Cet article s’insère dans l’un des volets de notre grande enquête participative sur l’hypersurveillance à la belge.
On s’inquiète pour leur bien.
Avouez-le. Notre génération de parents flippe ou… surprotège ses enfants.
Pourquoi ? Avançons deux explications (il doit en y avoir d’autres). Une pure belge et une autre sociétale.
D’abord la belge parce qu’elle va être vite comprise : elle s’appelle Marc Dutroux. Nous sommes marqués au fer rouge par un traumatisme. « La camionnette de Dutroux est entrée dans l’imaginaire collectif », explique Abraham Franssen, sociologue à l’université Saint-Louis. Mais cette figure de l’ogre – propre à toute société, hein, nous n’avons pas le monopole absolu niveau dévoreurs d’enfants – a changé d’aspect : « La nouvelle camionnette de Dutroux, c’est le profil facebook du méchant pervers. »

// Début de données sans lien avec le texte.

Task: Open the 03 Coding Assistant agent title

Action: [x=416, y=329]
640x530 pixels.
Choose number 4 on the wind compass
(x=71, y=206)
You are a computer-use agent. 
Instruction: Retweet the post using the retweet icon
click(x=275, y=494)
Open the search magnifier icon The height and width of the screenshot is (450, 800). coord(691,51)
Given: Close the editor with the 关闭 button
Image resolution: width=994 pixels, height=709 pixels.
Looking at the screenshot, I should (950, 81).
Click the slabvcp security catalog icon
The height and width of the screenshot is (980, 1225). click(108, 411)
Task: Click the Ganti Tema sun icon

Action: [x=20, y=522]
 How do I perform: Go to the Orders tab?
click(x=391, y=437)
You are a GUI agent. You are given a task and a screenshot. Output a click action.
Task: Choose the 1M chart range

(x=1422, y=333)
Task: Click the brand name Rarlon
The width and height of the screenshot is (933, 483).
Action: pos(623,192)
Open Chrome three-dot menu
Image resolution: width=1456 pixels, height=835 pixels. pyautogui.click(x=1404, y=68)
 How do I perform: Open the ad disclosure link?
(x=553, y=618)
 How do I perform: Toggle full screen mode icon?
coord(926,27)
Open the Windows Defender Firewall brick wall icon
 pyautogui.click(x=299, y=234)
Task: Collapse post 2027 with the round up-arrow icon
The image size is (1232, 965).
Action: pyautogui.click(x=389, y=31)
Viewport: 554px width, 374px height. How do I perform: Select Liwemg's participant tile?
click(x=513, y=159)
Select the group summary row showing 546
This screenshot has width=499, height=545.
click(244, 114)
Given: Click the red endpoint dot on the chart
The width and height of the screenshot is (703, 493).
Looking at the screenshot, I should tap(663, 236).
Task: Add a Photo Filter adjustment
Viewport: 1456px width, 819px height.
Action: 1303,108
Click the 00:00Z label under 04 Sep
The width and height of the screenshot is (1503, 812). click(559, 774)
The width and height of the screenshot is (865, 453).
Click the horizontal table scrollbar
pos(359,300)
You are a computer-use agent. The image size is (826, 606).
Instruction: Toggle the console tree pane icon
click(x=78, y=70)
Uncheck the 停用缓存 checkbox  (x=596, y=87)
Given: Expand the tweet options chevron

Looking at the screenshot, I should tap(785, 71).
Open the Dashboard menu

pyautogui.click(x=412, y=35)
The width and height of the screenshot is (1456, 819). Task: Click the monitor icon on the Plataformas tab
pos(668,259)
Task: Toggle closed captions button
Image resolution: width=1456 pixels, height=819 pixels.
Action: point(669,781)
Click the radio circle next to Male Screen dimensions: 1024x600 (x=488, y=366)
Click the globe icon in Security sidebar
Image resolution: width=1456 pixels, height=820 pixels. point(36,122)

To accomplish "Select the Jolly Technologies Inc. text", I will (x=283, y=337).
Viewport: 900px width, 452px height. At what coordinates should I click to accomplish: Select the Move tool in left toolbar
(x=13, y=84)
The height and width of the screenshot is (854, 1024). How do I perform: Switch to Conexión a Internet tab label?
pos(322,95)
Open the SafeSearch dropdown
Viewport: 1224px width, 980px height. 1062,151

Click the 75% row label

Ensuite, l’explication sociétale. Nos enfants ne sont plus « rois », ce ne sont plus non plus des forces laborieuses pour le champ. Ce sont des « potentiels cachés » !
Solène Mignon, doctorante à l’université Saint-Louis, étudie le boom du « coaching parental » pour un projet européen (ERC). Et nous explique ce qui a changé :
« On est passé du statut d’enfant roi à celui de l’enfant au cerveau immature, avec la vague des neuro-sciences. L’enfant est désormais vu comme ayant un potentiel caché, sans limite, qu’il conviendrait d’aider à développer. Et c’est sur les parents que pèse de plus en plus plus cette responsabilité éducative. Ils deviennent des guides pour permettre à leur enfant de développer ses compétences et son autonomie. Mais les limites ne sont jamais exposées clairement. Ce …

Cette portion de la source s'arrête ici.